• WORK TO BE COMPLETED: Retype the records word for word, beginning with the line that contains "Viewport: 717px width, 404px" and continuing through the end of the records.

-------- PROVIDED DATA

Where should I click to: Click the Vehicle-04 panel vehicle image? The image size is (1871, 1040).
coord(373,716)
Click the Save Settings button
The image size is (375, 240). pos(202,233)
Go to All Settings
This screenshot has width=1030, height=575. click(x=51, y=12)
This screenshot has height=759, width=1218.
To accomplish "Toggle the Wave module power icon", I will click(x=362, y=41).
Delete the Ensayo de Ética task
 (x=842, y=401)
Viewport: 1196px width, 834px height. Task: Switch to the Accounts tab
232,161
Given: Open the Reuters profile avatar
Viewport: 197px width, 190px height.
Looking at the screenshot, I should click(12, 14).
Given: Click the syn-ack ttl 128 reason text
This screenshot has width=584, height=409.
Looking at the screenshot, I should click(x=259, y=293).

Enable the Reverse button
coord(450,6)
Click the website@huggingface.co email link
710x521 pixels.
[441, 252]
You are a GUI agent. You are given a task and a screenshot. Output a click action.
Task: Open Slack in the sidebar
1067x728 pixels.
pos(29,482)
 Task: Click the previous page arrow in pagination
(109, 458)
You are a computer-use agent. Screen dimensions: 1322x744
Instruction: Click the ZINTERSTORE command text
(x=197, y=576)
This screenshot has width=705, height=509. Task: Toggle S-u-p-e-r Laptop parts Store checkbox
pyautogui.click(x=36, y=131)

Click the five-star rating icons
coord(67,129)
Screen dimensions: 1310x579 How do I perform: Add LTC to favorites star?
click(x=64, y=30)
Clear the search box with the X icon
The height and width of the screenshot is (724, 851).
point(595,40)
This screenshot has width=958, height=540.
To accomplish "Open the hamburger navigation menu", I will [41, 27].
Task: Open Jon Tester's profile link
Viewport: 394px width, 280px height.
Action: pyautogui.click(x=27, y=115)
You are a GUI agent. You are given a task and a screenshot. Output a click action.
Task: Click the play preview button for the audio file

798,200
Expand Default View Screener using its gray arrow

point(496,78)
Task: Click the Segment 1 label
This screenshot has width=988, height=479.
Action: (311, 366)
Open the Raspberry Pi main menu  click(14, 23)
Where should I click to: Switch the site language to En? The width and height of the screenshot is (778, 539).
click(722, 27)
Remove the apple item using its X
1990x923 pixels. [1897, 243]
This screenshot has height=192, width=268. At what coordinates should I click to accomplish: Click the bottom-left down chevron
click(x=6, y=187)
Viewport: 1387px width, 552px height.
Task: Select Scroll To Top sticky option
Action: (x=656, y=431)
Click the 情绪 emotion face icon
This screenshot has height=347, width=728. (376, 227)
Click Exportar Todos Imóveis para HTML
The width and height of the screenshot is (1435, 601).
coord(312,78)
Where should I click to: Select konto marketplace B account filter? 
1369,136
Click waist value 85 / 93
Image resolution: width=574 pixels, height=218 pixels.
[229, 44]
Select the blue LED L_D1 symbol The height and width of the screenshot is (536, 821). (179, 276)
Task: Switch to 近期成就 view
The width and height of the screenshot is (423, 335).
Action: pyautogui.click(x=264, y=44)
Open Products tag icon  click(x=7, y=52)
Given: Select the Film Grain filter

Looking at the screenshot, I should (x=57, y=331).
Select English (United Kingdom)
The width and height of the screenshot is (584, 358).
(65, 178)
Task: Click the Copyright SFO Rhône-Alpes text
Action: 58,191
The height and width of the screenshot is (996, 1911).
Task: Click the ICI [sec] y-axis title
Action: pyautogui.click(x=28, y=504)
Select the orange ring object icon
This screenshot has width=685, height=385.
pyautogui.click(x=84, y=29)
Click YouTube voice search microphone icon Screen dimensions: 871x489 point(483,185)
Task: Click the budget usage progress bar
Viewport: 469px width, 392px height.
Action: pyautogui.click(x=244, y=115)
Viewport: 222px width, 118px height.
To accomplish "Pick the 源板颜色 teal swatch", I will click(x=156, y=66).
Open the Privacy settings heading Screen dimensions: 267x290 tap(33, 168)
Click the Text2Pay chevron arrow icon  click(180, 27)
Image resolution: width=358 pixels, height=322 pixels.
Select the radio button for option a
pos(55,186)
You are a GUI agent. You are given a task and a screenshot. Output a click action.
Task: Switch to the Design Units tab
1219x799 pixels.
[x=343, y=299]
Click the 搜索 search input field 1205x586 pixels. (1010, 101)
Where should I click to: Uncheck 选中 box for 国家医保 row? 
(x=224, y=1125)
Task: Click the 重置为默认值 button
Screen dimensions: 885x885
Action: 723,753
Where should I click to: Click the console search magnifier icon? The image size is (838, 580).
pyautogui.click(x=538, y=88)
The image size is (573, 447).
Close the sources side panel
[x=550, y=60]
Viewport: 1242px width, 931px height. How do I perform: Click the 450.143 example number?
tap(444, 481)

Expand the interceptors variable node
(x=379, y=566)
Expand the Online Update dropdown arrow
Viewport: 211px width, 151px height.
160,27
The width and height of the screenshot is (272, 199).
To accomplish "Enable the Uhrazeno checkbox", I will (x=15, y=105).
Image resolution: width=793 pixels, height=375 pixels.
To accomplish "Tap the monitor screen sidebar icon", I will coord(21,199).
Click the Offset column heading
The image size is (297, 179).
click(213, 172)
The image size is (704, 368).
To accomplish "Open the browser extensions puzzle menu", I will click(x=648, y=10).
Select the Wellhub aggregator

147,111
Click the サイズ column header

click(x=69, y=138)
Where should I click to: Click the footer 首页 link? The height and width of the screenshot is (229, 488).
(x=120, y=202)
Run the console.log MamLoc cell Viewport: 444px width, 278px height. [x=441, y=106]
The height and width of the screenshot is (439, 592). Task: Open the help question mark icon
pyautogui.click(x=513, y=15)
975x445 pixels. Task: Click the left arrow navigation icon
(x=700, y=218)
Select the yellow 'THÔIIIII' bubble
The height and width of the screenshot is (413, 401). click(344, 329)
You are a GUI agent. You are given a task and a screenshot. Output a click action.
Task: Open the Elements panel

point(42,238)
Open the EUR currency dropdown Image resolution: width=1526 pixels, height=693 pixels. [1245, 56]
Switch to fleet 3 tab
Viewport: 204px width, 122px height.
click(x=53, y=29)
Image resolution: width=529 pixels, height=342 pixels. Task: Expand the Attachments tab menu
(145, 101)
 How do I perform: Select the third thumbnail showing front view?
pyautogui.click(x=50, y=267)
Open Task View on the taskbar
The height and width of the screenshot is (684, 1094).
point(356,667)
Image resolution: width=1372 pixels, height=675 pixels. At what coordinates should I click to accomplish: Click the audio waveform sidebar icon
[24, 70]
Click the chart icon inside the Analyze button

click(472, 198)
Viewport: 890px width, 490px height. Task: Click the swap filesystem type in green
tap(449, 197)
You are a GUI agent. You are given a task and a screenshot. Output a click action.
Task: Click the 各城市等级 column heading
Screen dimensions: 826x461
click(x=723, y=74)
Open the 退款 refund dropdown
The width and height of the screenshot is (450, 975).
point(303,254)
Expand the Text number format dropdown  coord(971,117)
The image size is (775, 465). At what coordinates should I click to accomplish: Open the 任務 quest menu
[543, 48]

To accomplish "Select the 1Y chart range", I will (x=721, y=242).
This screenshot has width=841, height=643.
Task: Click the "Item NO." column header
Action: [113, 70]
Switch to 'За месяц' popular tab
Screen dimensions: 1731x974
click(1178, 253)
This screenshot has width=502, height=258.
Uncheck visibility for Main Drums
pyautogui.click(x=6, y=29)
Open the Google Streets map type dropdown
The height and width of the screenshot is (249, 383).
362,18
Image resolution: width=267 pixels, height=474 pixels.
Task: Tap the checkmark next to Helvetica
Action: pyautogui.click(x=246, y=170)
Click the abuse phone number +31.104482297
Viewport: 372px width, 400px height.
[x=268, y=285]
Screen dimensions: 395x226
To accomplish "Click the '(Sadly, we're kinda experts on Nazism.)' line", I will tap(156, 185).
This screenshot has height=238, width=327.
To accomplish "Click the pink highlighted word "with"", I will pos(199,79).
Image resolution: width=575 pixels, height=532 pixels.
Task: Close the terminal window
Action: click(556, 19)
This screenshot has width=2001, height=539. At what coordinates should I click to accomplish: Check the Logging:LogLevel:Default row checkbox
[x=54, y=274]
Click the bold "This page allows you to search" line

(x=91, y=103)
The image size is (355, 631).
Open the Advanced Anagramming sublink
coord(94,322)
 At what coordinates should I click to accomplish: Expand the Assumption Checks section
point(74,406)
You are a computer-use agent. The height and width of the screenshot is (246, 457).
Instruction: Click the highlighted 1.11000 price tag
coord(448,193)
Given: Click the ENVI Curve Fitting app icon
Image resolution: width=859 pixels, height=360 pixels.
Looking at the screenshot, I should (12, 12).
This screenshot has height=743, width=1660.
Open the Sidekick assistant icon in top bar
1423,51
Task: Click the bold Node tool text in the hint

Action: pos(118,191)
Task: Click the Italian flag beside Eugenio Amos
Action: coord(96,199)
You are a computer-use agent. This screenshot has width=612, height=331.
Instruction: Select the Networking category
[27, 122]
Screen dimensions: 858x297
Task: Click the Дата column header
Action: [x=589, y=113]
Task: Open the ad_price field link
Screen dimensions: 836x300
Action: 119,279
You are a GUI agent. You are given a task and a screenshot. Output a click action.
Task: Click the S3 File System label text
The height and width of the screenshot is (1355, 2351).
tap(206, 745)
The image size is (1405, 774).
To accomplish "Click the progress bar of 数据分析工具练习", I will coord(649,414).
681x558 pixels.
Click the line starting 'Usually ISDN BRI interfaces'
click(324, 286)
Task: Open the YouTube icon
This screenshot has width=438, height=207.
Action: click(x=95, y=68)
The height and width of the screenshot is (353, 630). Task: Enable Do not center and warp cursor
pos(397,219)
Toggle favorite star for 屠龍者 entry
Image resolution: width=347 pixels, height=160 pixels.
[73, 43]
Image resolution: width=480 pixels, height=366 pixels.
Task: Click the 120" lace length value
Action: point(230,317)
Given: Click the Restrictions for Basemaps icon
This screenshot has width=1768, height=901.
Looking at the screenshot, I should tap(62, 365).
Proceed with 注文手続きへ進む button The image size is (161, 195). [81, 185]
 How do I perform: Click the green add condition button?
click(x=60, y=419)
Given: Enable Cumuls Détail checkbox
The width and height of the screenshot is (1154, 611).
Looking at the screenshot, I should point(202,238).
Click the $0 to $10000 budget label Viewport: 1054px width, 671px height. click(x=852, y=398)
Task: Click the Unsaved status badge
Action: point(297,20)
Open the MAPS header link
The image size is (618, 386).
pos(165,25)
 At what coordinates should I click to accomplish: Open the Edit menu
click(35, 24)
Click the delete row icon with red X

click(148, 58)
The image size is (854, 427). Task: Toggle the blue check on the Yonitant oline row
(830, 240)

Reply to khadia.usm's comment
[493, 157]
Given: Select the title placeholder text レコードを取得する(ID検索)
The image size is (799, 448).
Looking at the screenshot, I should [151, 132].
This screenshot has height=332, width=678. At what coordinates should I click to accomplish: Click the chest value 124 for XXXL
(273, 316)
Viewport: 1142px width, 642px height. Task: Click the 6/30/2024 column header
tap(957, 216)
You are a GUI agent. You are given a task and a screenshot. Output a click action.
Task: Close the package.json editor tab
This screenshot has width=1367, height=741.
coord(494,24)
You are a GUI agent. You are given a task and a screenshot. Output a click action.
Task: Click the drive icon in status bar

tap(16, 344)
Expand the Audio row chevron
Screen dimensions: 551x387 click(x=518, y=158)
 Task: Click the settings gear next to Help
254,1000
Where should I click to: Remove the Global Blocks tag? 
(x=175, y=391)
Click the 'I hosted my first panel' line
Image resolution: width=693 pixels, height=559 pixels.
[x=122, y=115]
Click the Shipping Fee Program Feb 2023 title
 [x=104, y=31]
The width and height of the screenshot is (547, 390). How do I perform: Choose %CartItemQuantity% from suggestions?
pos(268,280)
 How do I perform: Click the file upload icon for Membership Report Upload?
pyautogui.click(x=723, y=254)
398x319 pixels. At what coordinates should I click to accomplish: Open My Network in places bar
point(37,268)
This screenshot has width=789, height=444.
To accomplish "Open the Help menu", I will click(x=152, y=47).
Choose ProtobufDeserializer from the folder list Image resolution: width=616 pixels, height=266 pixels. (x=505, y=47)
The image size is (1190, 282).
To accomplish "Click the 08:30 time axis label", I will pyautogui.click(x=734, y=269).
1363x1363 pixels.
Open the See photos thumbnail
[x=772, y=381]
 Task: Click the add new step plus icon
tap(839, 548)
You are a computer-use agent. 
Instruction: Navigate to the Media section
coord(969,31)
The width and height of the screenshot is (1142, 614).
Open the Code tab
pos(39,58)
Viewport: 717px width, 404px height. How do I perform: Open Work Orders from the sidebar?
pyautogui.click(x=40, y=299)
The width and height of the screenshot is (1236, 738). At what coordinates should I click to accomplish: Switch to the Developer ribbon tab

----------------

• EXPECTED ANSWER:
Viewport: 717px width, 404px height. How do I perform: Open Work Orders from the sidebar?
pyautogui.click(x=40, y=299)
The width and height of the screenshot is (1236, 738). At what coordinates should I click to accomplish: Switch to the Developer ribbon tab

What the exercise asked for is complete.